Katherine Head

What can 45 minutes a week actually do for a child? You'd be surprised. I was.

As a lunch buddy I asked myself that question repeatedly as I began my volunteer work last year. Other questions followed—questions like, "Is this making a difference?" "Does she like me?" "Am I getting through?" "Does she know why I am doing this and why a stranger would care?" "Am I asking her the right questions?" As the academic year drew to a close, however, all the answers were clear. Just 45 minutes of mentoring during a child's lunch hour can be instrumental to the young person, and so very rewarding to an adult.

My lunch buddy was a tenacious tomboy. Quiet at first, she grew to trust me with some of her secrets, her quick and gruff hugs and her reflections on life as a 12-year-old.
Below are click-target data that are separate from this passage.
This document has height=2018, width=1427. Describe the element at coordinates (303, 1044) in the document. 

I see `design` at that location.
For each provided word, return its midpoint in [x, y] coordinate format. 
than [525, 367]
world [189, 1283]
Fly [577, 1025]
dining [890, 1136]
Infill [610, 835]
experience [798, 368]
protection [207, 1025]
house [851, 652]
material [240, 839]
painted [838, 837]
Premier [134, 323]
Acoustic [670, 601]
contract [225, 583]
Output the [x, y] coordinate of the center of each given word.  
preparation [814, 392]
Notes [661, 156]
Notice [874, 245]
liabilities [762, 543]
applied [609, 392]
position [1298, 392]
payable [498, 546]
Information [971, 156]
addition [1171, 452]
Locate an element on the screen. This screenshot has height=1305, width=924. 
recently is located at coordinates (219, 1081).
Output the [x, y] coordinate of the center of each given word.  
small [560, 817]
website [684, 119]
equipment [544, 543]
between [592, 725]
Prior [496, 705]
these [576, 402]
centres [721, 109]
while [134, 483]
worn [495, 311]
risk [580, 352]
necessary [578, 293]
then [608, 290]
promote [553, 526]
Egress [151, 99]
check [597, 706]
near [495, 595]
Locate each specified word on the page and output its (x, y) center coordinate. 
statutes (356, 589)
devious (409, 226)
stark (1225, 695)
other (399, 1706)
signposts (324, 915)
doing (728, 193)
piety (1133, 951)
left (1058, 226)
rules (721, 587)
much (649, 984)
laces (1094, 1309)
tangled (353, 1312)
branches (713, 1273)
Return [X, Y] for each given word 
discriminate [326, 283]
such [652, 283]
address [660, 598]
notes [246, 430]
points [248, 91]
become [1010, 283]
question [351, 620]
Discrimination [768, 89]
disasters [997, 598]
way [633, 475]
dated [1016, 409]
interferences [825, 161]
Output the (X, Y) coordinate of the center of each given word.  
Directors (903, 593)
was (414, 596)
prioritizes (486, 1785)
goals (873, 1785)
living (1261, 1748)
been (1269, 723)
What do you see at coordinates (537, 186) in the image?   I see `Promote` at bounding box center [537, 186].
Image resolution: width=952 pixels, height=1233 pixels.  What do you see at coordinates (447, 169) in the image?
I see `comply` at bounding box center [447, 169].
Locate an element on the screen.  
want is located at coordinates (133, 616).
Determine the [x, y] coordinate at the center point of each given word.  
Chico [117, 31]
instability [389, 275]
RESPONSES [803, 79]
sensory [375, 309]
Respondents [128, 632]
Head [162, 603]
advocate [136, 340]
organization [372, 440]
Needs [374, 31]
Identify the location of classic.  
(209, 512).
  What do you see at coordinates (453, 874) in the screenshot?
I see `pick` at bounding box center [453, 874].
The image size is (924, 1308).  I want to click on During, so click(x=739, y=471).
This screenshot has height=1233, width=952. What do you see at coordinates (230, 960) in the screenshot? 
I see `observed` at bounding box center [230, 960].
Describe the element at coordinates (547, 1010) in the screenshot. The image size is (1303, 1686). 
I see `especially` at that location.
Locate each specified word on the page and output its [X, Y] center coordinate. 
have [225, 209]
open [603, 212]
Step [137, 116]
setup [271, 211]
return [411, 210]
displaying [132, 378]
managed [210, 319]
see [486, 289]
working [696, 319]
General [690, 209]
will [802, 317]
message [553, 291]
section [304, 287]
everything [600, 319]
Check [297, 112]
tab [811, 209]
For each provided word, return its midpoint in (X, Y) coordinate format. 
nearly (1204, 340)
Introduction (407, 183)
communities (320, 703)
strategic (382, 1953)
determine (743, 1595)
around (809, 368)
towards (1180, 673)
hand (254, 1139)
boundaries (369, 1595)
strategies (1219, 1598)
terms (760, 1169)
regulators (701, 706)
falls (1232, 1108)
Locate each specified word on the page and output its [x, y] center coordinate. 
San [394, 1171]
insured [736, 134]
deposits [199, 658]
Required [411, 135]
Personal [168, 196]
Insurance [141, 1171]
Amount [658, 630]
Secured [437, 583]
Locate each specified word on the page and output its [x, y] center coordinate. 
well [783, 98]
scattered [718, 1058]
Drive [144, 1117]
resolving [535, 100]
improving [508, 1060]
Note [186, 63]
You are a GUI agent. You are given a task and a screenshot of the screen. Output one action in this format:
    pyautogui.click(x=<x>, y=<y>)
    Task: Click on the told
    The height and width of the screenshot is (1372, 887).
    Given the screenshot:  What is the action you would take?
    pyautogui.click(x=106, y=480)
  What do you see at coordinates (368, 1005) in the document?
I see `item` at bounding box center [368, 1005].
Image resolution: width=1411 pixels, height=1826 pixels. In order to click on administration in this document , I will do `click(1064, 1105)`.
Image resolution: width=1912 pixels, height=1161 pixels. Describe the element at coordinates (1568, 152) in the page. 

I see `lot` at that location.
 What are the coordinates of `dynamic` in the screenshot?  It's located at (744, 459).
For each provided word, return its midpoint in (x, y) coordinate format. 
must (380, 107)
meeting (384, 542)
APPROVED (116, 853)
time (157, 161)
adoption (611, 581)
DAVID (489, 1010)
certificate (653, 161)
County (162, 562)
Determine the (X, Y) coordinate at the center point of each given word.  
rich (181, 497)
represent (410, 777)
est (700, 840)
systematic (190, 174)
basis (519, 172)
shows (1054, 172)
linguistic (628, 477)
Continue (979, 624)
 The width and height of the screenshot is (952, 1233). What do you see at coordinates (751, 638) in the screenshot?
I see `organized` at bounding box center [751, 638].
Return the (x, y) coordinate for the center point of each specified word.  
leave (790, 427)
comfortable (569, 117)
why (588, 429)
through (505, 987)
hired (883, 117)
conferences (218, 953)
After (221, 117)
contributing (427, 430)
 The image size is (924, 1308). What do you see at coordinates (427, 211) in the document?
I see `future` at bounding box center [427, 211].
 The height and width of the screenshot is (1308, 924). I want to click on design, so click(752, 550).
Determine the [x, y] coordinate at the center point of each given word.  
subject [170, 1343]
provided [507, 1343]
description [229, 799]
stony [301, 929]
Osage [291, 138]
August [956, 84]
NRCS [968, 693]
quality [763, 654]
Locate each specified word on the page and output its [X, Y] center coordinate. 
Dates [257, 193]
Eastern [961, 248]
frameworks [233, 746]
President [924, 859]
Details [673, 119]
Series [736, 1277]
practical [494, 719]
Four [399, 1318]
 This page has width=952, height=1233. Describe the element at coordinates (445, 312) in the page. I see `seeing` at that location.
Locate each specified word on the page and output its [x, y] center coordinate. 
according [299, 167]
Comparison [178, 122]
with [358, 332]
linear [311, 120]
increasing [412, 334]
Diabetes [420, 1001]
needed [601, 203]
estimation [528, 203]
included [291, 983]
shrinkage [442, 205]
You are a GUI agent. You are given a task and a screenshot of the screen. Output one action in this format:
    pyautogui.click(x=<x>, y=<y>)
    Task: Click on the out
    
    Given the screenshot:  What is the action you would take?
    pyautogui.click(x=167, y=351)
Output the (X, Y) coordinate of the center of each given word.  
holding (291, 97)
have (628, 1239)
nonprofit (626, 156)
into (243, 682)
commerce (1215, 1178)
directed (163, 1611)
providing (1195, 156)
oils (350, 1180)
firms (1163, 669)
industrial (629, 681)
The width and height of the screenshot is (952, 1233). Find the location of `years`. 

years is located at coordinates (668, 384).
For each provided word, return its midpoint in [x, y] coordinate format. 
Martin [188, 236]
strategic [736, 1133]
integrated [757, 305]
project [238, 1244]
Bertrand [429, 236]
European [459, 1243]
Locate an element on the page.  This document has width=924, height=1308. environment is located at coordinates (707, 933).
I listened intently, provided an occasional word of wisdom, befriended her BFFs (best friends forever), praised her accomplishments in school and relived the awkwardness of my own adolescence. We'd play wall ball or basketball at recess. Sometimes we'd just sit and chat.

We'd then grab our meals and sit down at one of the long tables in the cafeteria. "Are you her mom?" I got asked that quite a few times. After the initial shock (I would have been just 18 at her birth if I were her parent), I replied, "Nope, I'm her Lunch Buddy." By the end of the spring, it seemed like I had inherited a brood of buddies. I liked leading my gaggle of girls. I felt a little like a mother duck. They'd tell me about crushes and other girls who were mean to them, after-school plans and long-term dreams. They were my clique, and I was fiercely protective.

When the last week of school rolled around, I was sad that my standing Thursday lunch date would be predisposed with summer vacation. I walked her to her after-lunch class, arm in arm. I know what challenges this world has in store for her, and I had developed a sense of longing to be there for her when they manifested.

Hopefully, a little part of me will. I hope she will remember that you don't have to be like all the other kids to be successful. I hope that she recalls a chubby redhead who wore high heel boots and played basketball anyway, had tattoos, went to college, and was the editor of a newspaper when she feels defeated by society's expectations. I hope she knows that I think about her goofy escapades, her thoughtful silences and her unwillingness to conform to traditional standards of beauty when I feel wary about the plight of the world's female population. Her innocence reminded me that children should be allowed to remain thus for as long as possible, and adults should hearken back to youthful silliness whenever possible.

I encourage anyone with the will to better the life of a child to sign up for the Lunch Buddy program. You don’t need to be any particular type of person—just someone who cares about kids and wants to contribute through consistent, reliable care. It is such a small time commitment, but the difference it can make is huge.